Toward the end of the 80s it seemed like half the commercial office buildings in America were in foreclosure. The Resolution Trust Company (RTC) began shutting down insolvent Savings and Loans and buying up their assets in one of the largest bailouts ever seen. After it was all over, the market was cleared and RTC managed to return funds to the Treasury. The whole world thought America was dead, our products were non-competitive and our landscape dominated by the Rust Belt. Japan was going to take over the entire planet. The fall of the Wall began the collapse of the former Soviet Union.

The federal deficit had grown alarmingly throughout the Reagan and Bush 41 presidencies. 1990 found us in the First Persian Gulf Crisis (Desert Storm) which turned out to be a great success but was shortly followed by a recession. The economy was a large factor in the election of a Democrat in 1992. That president surprised everyone by raising taxes, balancing the budget and turning in a surplus. Notwithstanding a scandal that resulted in an impeachment trial, the 90s were marked by the return of America. The dollar was strong, we were the only remaining superpower, the Internet and Tech Stocks were going to change our world, and the stock market took off. Irrational exuberance was the order of the day.
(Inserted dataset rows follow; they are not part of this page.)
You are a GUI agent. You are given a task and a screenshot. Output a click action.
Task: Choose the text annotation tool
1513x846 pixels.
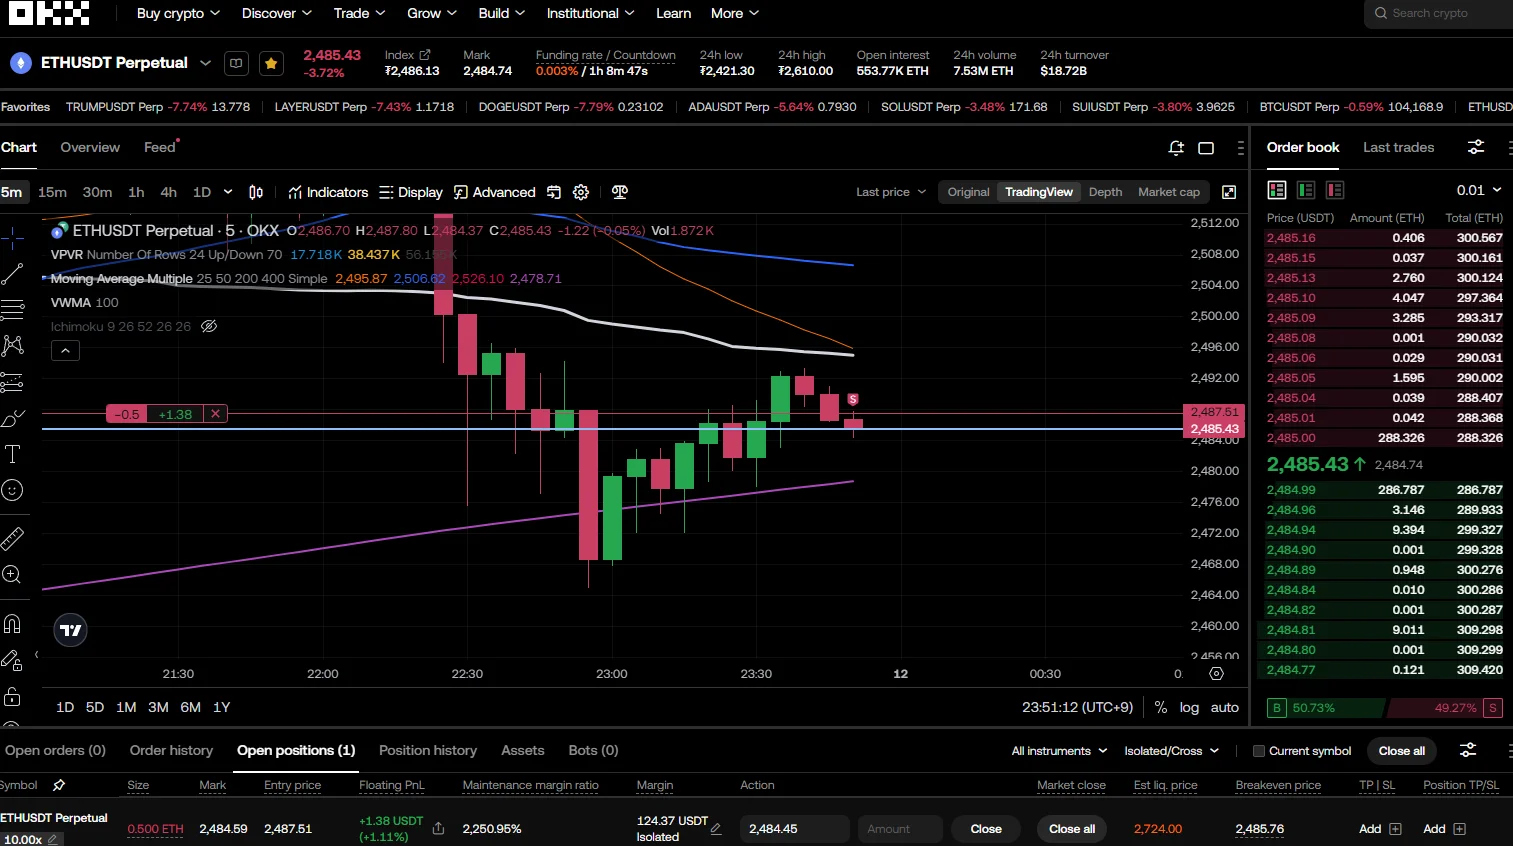[x=12, y=454]
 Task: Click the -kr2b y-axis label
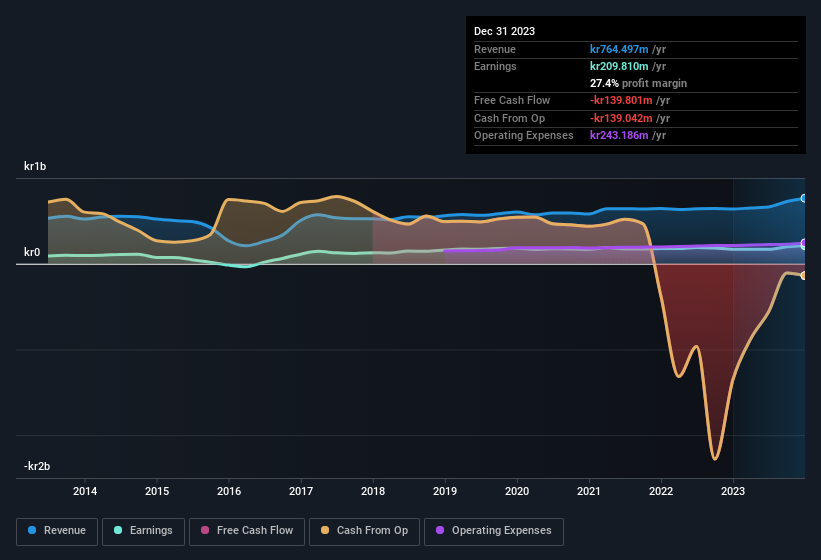point(37,466)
Shortly after the turn of the century, the Tech Wreck led to the largest single stock decline since the Depression, and America was attacked by foreign terrorists. The heart of the financial district was destroyed along with heavy loss of life. The market closed for several days and promptly dropped 5% on opening.

A two front war followed, accompanied by massive federal deficits, a rapid devaluation of the dollar, and enormous increases in credit to keep the economy humming. Ninja (No Income, No Job) loans arrived along with Subprime debt instruments. When this bubble burst, housing came to a screeching halt, investment banks took massive write downs, some parts of the world’s credit markets froze up, and the Federal Reserve had to bail out the fifth largest investment bank on Wall Street.

Today we have serious political division, a financial crisis, and a slowing economy. Our two wars are dragging on with no end in sight. As you should expect, these problems have been reflected in recent stock market prices.

Still, through 35 years of troubles, a dollar invested in the S&P 500 on January 1, 1973 has grown to $33.79 as of the end of February 2008, which is a highly respectable 10.62% annualized return. All you had to do was buy the index and hold it. However, you did have to resist the temptation to bail out when the going got tough.

Staying the course requires a small measure of optimism. You must believe that the world isn’t going to end and that over time the value of the world’s economy will continue to grow.

As an investment advisor, I find it difficult to plan for the end of the world. If, by chance, the world does end, I’m sure that many of you will wish to point out the errors in my judgment. Meanwhile, I’ve seen much worse before, and staying the course was the right decision. So, my advice remains: Don’t try to time the market, build the appropriate portfolio for your financial situation and risk tolerance and hold it through thick or thin.